Paul Conlon

Personal information
- Full name: Paul Robert Conlon
- Date of birth: 5 January 1978 (age 48)
- Place of birth: Sunderland, England
- Position: Forward

Senior career*
- Years: Team / Apps / (Gls)
- 1995–1996: Hartlepool United / 15 / (4)
- 1996–1997: Sunderland / 0 / (0)
- 1996: → Gateshead (loan) / ? / (?)
- 1997–1998: Doncaster Rovers / 14 / (1)
- 1998–2010: Gateshead / ? / (?)

= Paul Conlon (footballer) =

English footballer

Paul Robert Conlon (born 5 January 1978) is an English former footballer who played for Hartlepool United, Sunderland, Gateshead and Doncaster Rovers. He is currently serving 11 years and 10 months in prison for manslaughter.

==Club career==
Conlon started his playing career for Hartlepool United. Conlon made his first appearance for Pools as a substitute in a 0–0 draw away to Torquay United in February 1996. Two weeks later, Conlon started his first game for the club and scored after just 93 seconds in a 4–1 win against Leyton Orient. His subsequent form led to Conlon being watched by numerous scouts.

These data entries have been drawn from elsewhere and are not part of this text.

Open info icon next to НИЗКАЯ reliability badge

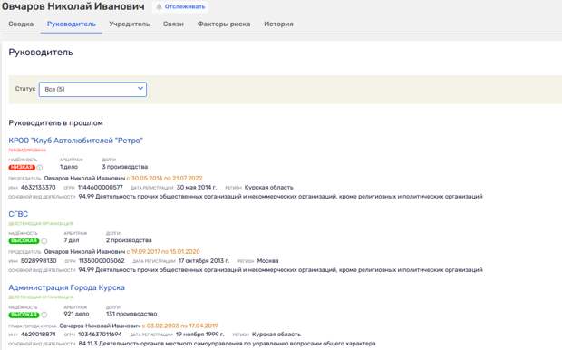40,168
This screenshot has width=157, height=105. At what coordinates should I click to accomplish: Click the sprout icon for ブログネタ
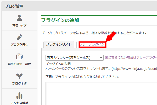click(x=19, y=76)
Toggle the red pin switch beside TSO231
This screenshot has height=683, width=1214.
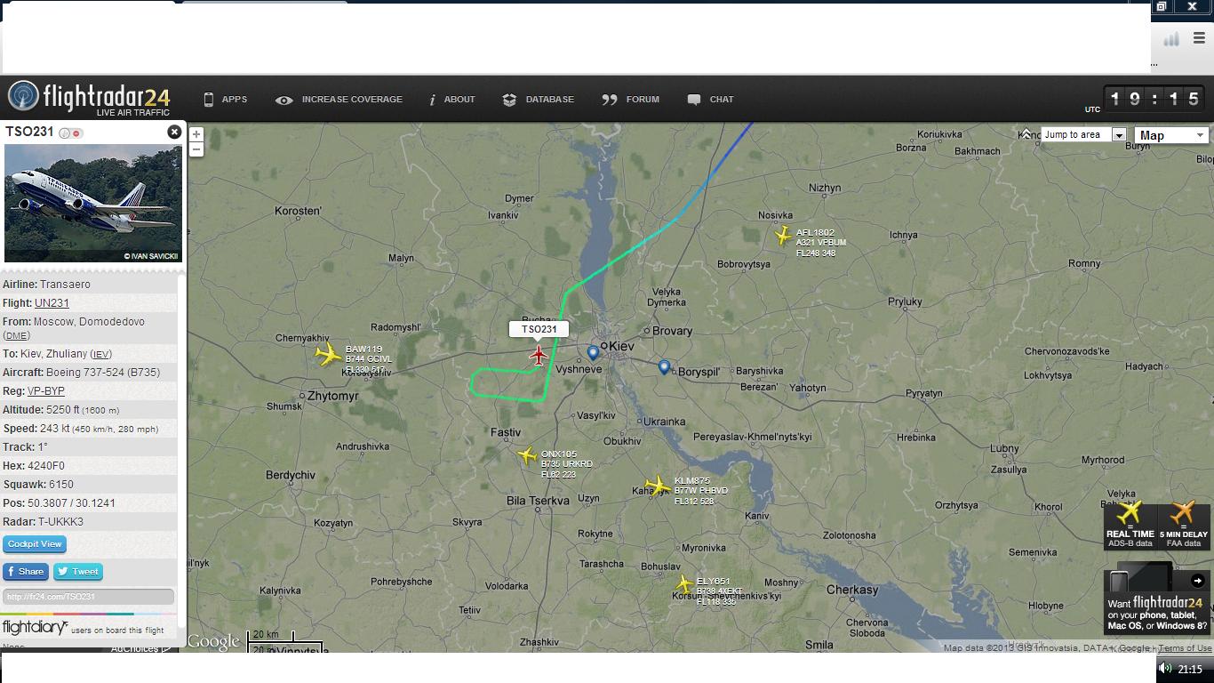(77, 133)
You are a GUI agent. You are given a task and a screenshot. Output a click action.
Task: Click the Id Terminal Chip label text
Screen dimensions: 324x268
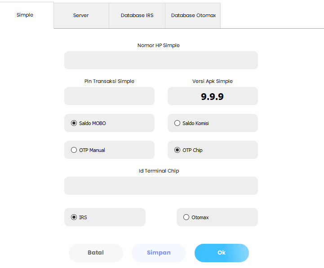pyautogui.click(x=159, y=171)
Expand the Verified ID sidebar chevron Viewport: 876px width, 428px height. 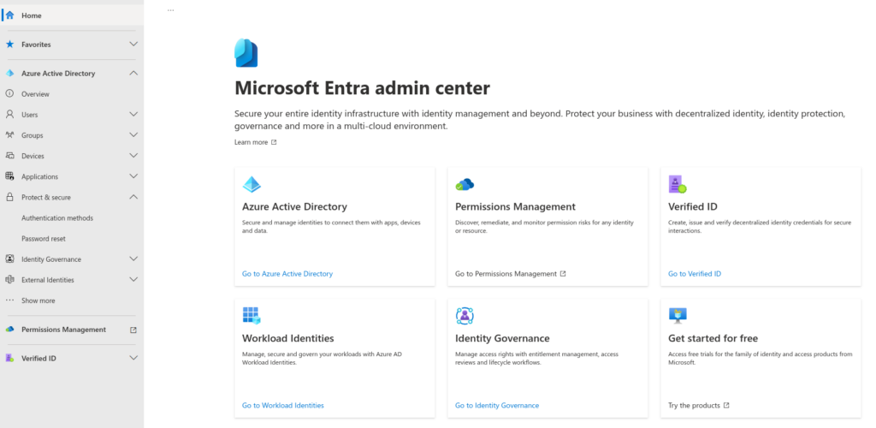133,358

In 1996, Conlon controversially signed for Sunderland for free due to a mix-up in his Hartlepool contract which led Pools boss Keith Houchen to accuse Sunderland of "doing the dirty" on them. Conlon was released a year later failing to make an appearance for the Black Cats.

Following his departure from Sunderland, Conlon played for Doncaster Rovers and Gateshead.

In 2004, Conlon was fined £250 and received a lifetime ban from the Durham FA after attacking a referee in a Sunday League game.

==Personal life==
Conlon received an 18-month suspended sentence after pleading guilty to assaulting his wife in September 2013.

On 15 July 2021, Conlon was jailed for 11 years and 10 months for killing his father Harry Conlon on Christmas Eve, 2020.